Strona główna • Polskie Skoki Narciarskie

Lepistoe z Małyszem aż do Igrzysk?


Dziś w siedzibie Polskiego Związku Narciarskiego w Krakowie odbyła się konferencja prasowa, w której udział wzięli Hannu Lepistoe, Łukasz Kruczek oraz Apoloniusz Tajner.

Wbrew wcześniejszym zapowiedziom PZN nie podpisał jeszcze umowy z trenerem Hannu Lepistoe. Jak zapewnia Apoloniusz Tajner, jest to kwestia tylko kilku dni zwłoki, ze względów formalnych.

"Hannu Lepistoe - na prośbę Adama Małysza - zajmuje się jego szkoleniem.
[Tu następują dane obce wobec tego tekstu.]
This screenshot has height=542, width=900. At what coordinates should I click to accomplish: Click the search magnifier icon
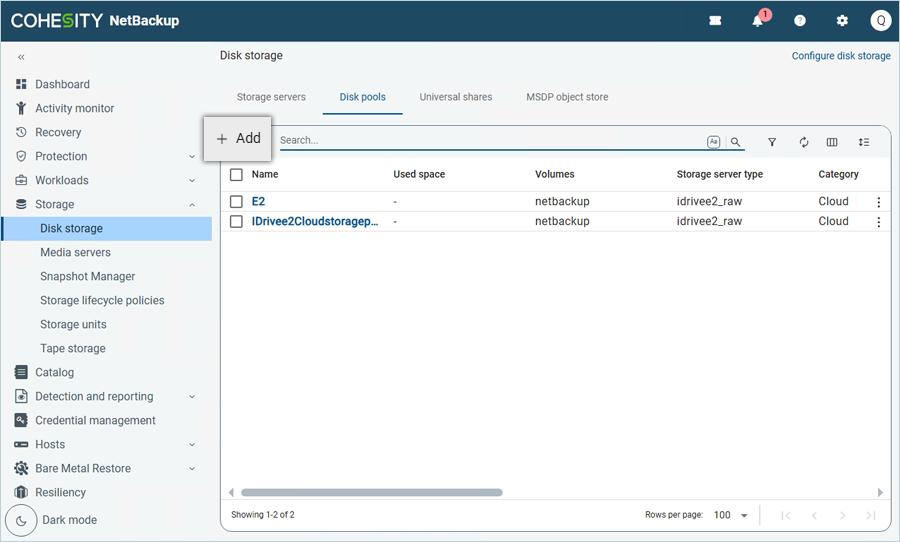(736, 143)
Natomiast Łukasz Kruczek zajmuje się całą pozostała grupą kadrowiczów - oznajmił prezes Tajner.

"O zarobkach jeszcze nie rozmawialiśmy, ale z finansami nie będzie problemu. Dogadamy się też co do długości trwania umowy. Niewykluczone, że będzie ona obowiązywała do igrzysk olimpijskich" - zapowiada prezes PZN.

"Długo zastanawiałem się, czy wrócić do Adama. Po raz pierwszy skontaktował się ze mną 2 stycznia, ale wtedy nie udzieliłem odpowiedzi. Wahałem się także po kilku dniach treningu w Lahti. Dopiero jak sprawdziłem wyniki testów i zobaczyłem w jakiej Adam jest kondycji, to podjąłem wyzwanie" - przyznaje Hannu Lepistoe.

"Czy Adam zdobędzie medal na mistrzostwach świata? Wszystko jest możliwe, przecież to szczególny talent" - uważa Fin.

Adam Małysz już w czwartek rozpocznie treningi w Wiśle-Malince pod wodzą Lepistoe.